**DATA RECORDS:**
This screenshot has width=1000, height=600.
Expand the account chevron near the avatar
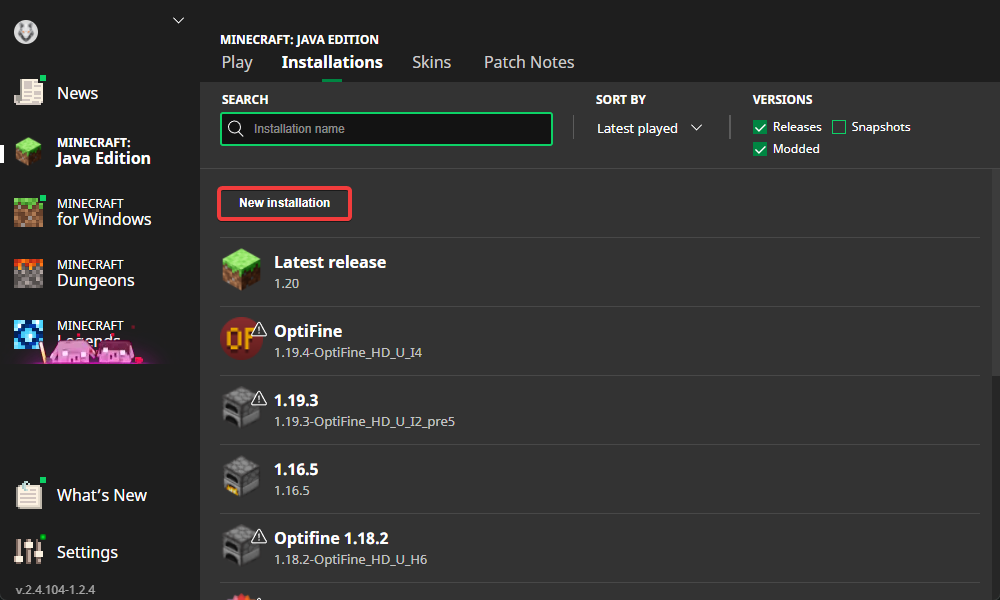tap(178, 19)
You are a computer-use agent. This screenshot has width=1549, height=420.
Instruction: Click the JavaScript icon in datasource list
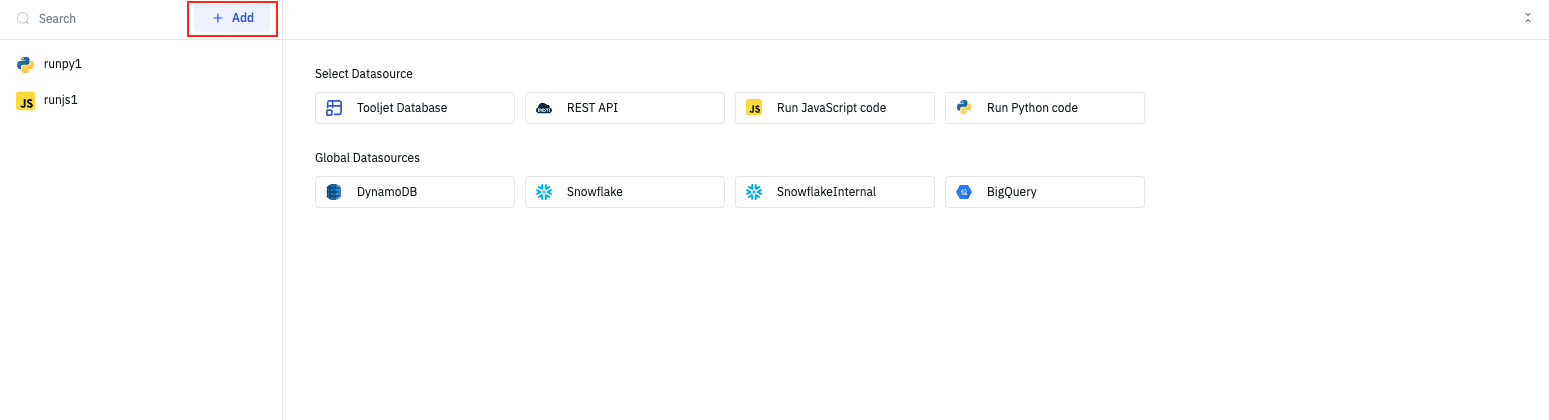coord(754,108)
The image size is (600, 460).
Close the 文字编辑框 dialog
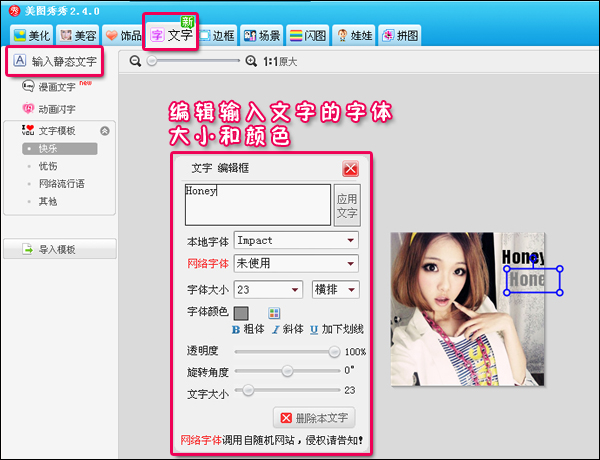[x=350, y=169]
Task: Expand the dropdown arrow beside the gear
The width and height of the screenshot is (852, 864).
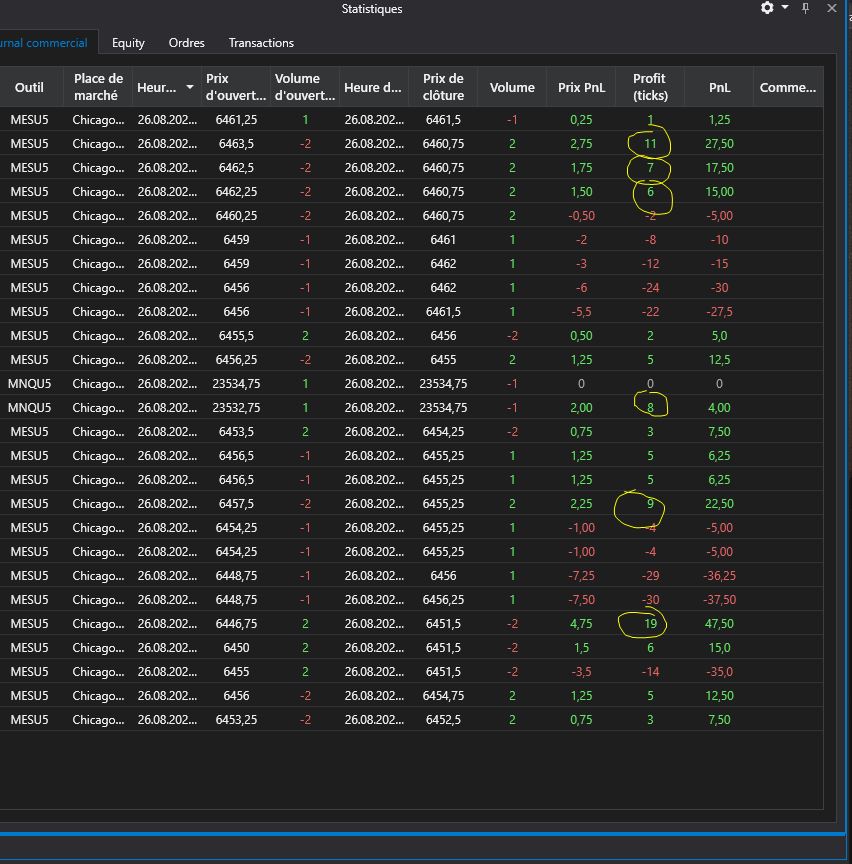Action: pyautogui.click(x=785, y=8)
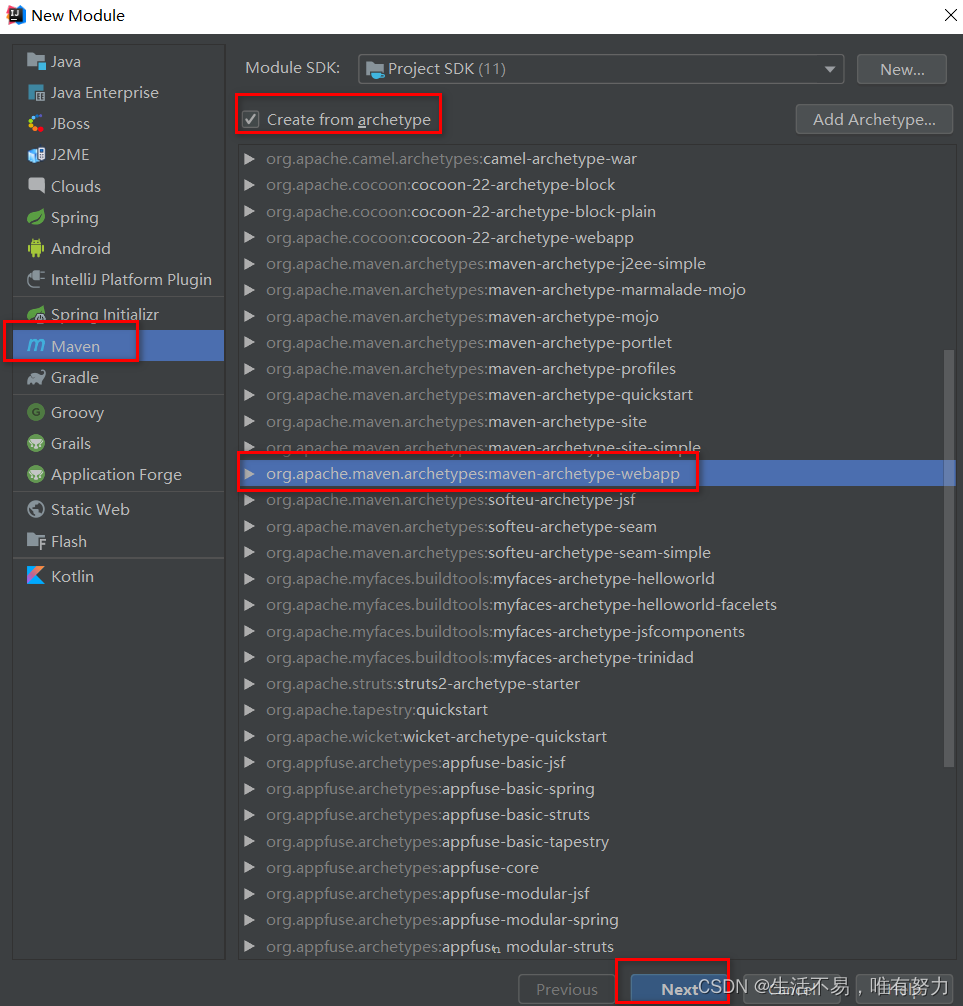Select the Spring module type
This screenshot has width=963, height=1006.
point(73,217)
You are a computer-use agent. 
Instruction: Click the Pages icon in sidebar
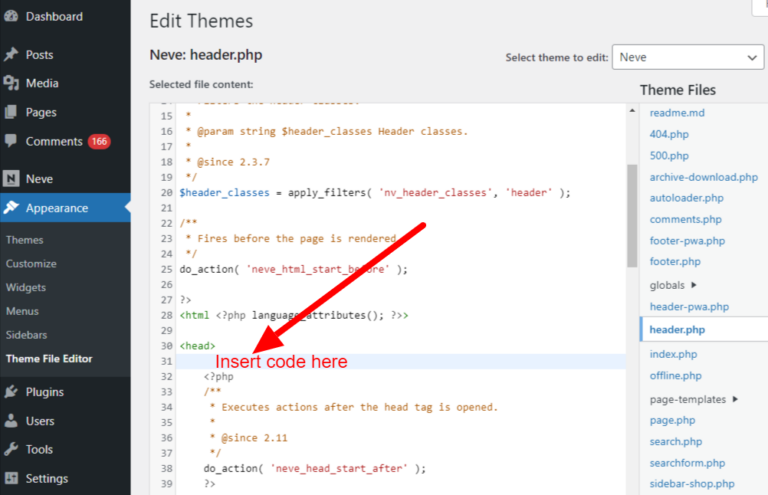click(11, 112)
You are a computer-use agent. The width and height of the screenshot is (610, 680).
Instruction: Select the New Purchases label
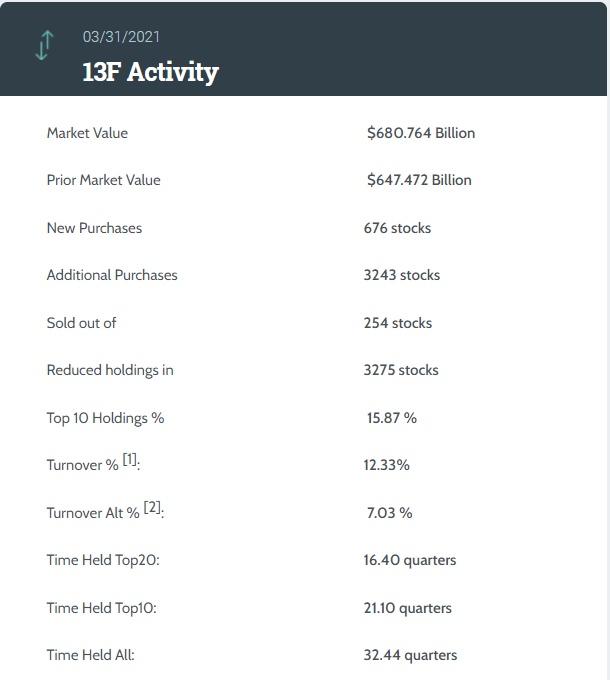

**PROBLEM TO WORK ON:** An exact copy of the listing above is to be set down, with no pictures in it.

**YOUR RESPONSE:**
This screenshot has width=1000, height=600.
Expand the account chevron near the avatar
tap(178, 19)
You are a computer-use agent. This screenshot has width=1549, height=420.
Instruction: Click the JavaScript icon in datasource list
coord(754,108)
The image size is (600, 460).
Close the 文字编辑框 dialog
[x=350, y=169]
Task: Expand the dropdown arrow beside the gear
The width and height of the screenshot is (852, 864).
Action: pyautogui.click(x=785, y=8)
Select the Spring module type
This screenshot has width=963, height=1006.
point(73,217)
You are a computer-use agent. 
Instruction: Click the Pages icon in sidebar
click(11, 112)
You are a computer-use agent. The width and height of the screenshot is (610, 680).
Instruction: Select the New Purchases label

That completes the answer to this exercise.